## Work order
Exact reproduction of every record is required, and pictures are to be excluded.

(Collected data)
------------------------------
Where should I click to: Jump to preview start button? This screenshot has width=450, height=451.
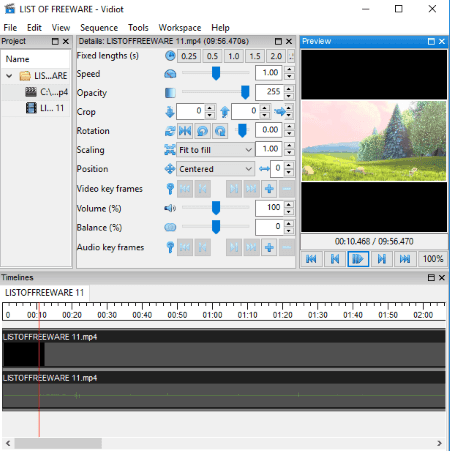pos(311,259)
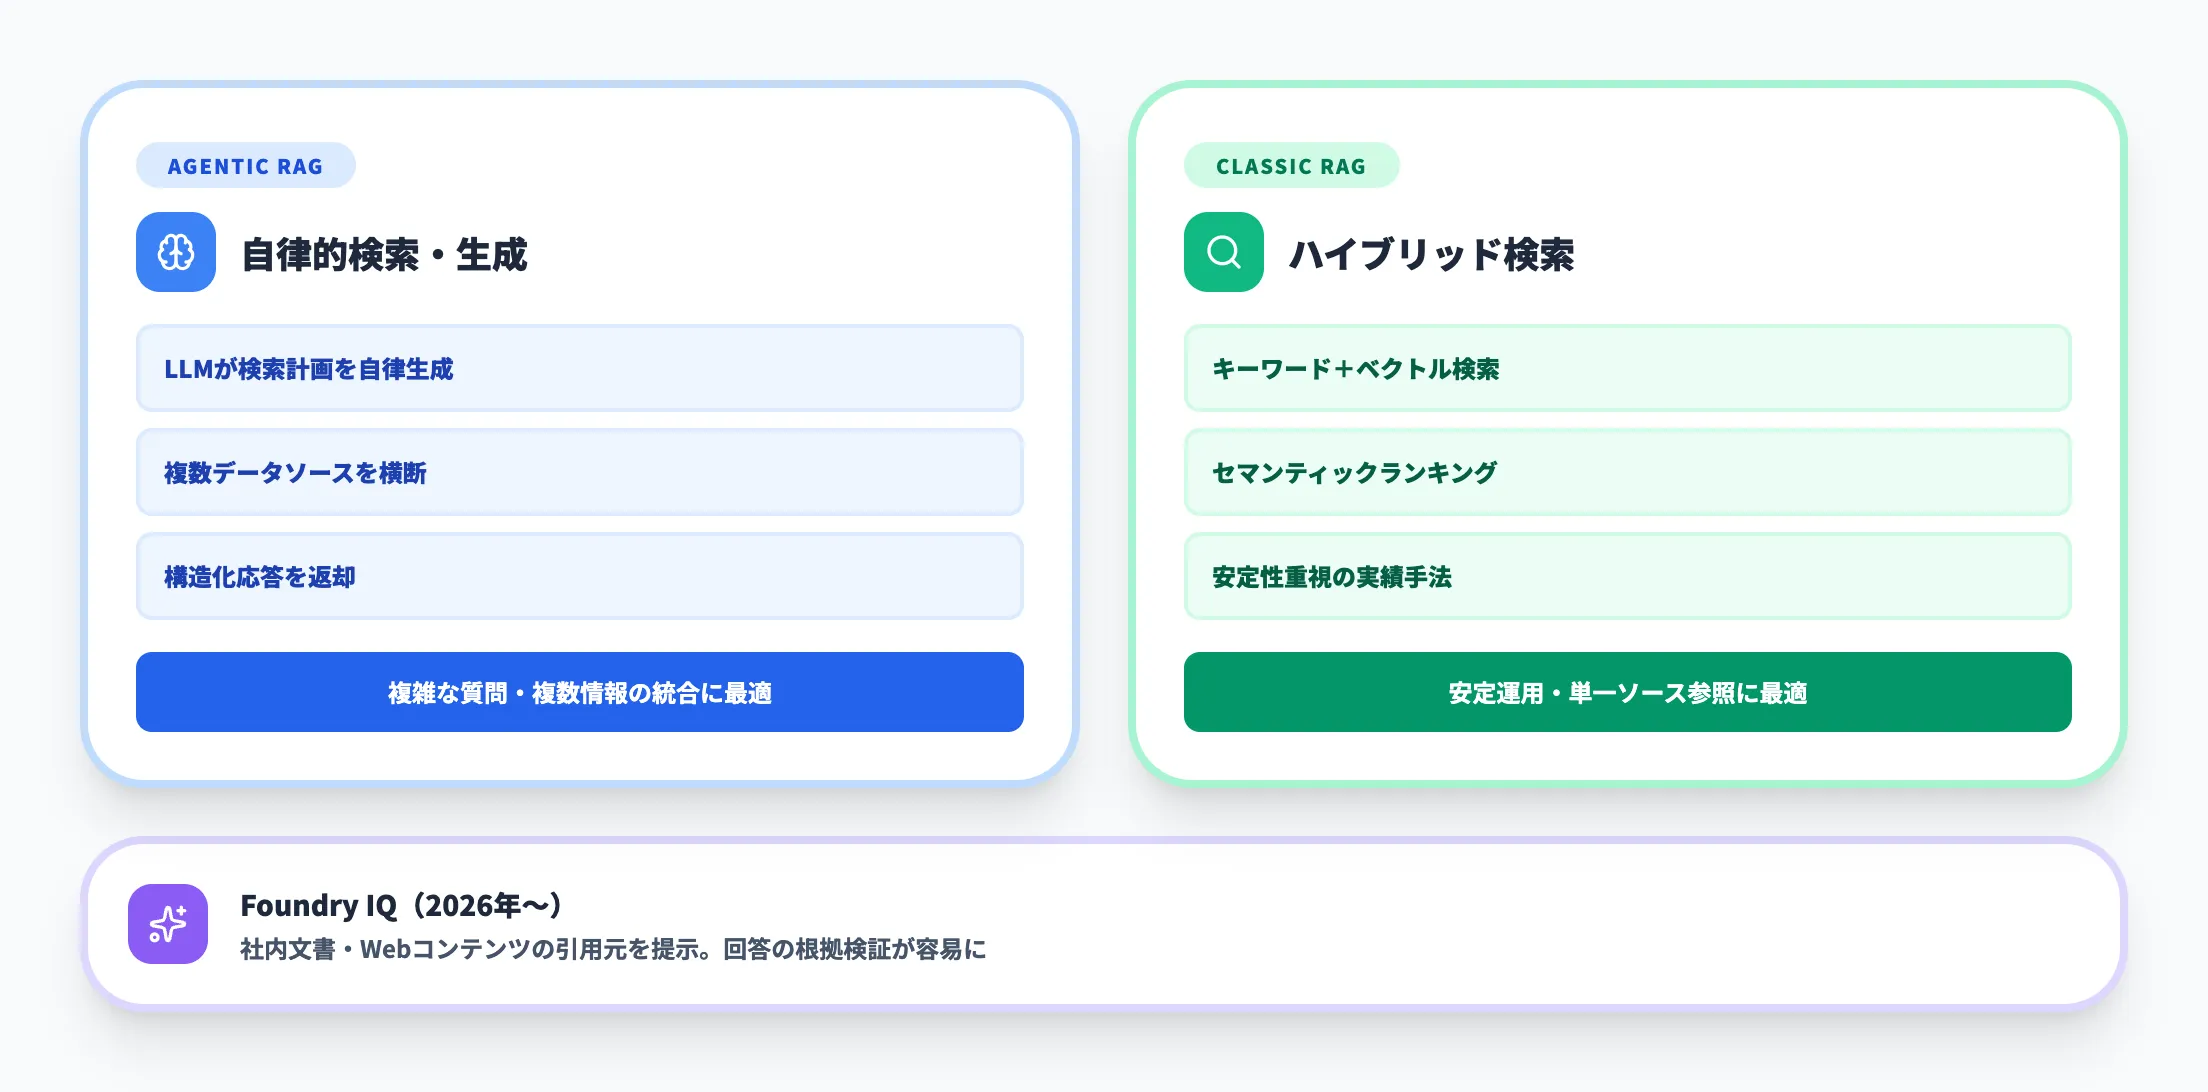2208x1092 pixels.
Task: Pick the セマンティックランキング row
Action: 1627,472
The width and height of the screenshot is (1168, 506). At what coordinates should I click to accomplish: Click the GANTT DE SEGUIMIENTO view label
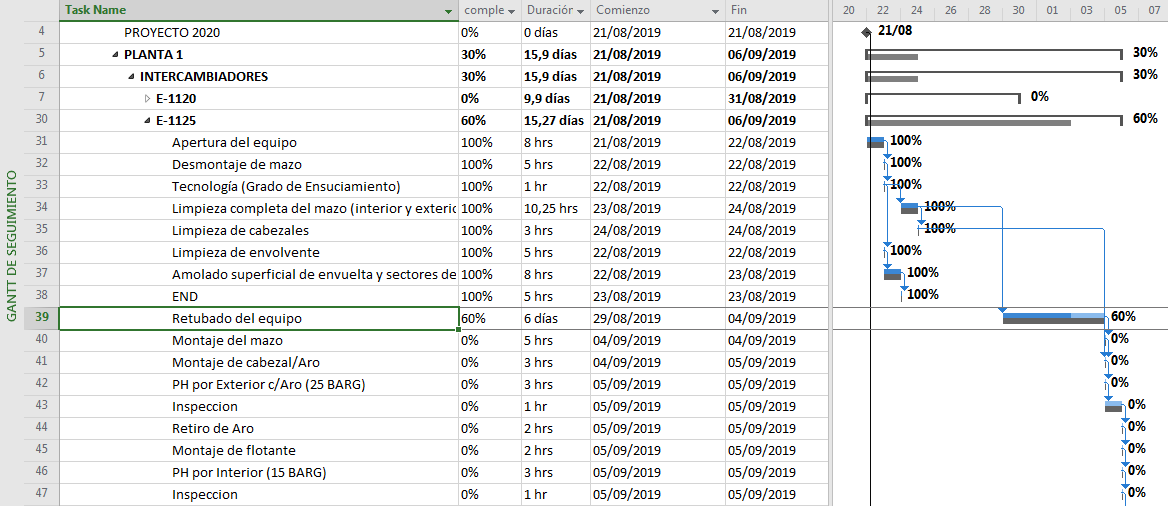pyautogui.click(x=12, y=247)
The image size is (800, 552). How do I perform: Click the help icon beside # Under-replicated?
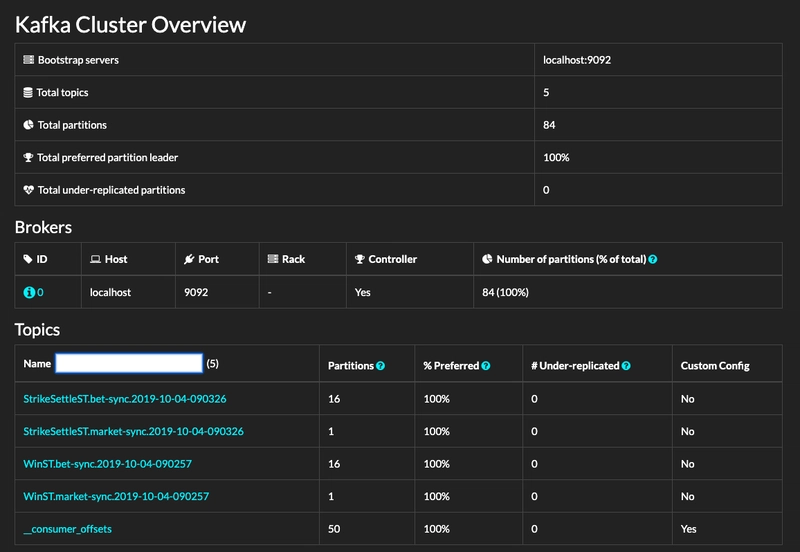[626, 366]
------------------------------
## Task output
Where should I click to: Jump to preview start button? This screenshot has width=450, height=451.
pos(311,259)
2208x1092 pixels.
Task: Pick the セマンティックランキング row
Action: 1627,472
The width and height of the screenshot is (1168, 506). At what coordinates should I click to accomplish: Click the GANTT DE SEGUIMIENTO view label
pyautogui.click(x=12, y=247)
The image size is (800, 552). How do I perform: Click the help icon beside # Under-replicated?
[626, 366]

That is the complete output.